On July 20, 1899, the Rules Committee of the North American Grand Council formed the Special Subcommittee of the Rules Committee to Investigate Charges of Treason, also known as the Nelson Subcommittee after its chairman, Councilman Henderson Nelson of the Northern Confederation. The Nelson Subcommittee was formed to investigate charges made ten days earlier by Councilman Fritz Stark that Governor-General Ezra Gallivan was in the pay of the Mexican corporation Kramer Associates.
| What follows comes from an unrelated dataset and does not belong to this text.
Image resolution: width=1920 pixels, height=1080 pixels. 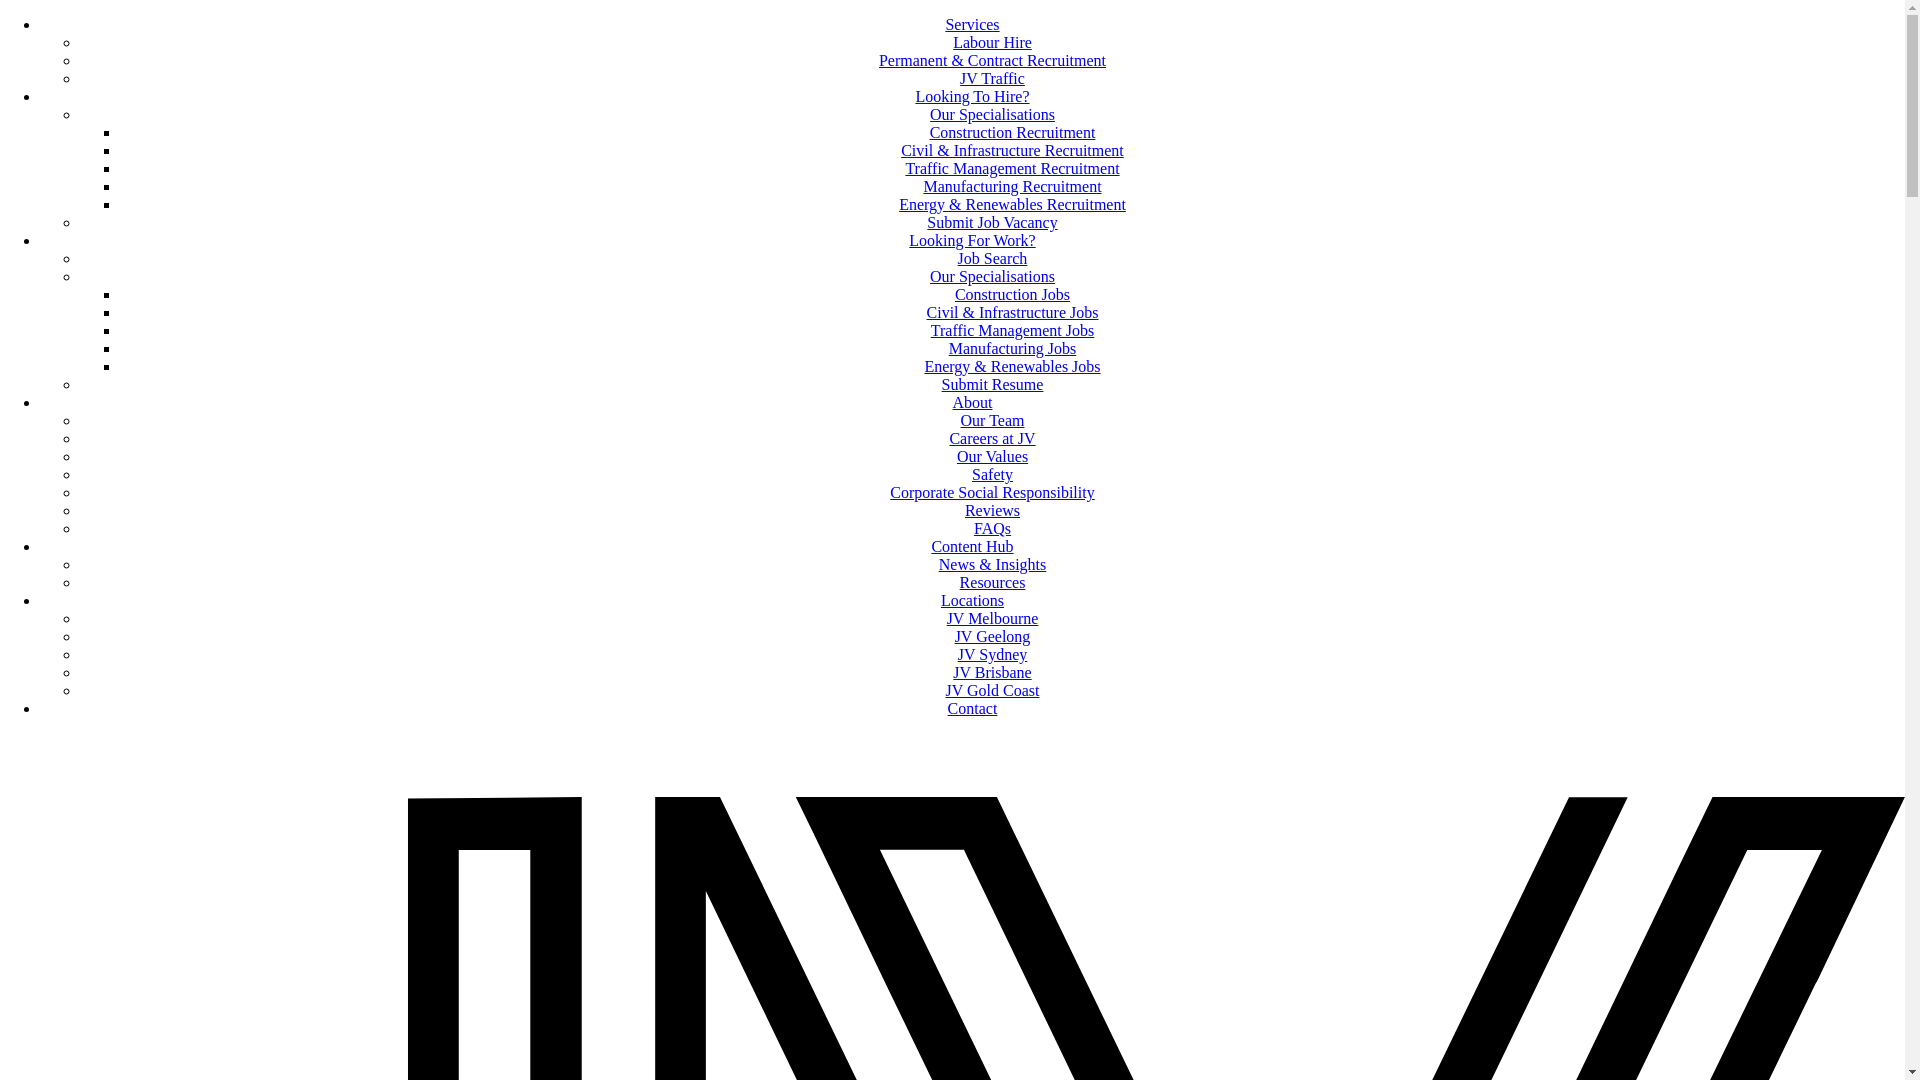 What do you see at coordinates (992, 456) in the screenshot?
I see `'Our Values'` at bounding box center [992, 456].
Ordinarily, the subcommittee would have been chaired by a member of the majority People's Coalition, but Gallivan requested that a member of the opposition Liberal Party be appointed "to remove any doubts as to its impartiality." Sobel states that Gallivan also requested a Liberal committee chairman because the Rules Committee's Coalitionists were all supporters of his rival Thomas Kronmiller.
On July 20, 1962, Kramer Associates President Carl Salazar gave the first and only press conference of his presidency at K.A. headquarters in Taiwan. Salazar announced the successful test of the world's first atomic bomb, which had been developed by K.A., in the north Pacific three weeks earlier. "We shall never use this device in the cause of aggrandizement," he
said. "But we will not hesitate to destroy any nation that has the
foolishness to re-open the Global War." Salazar also said that the Kramer Bomb was "not a weapon of war, but one of peace."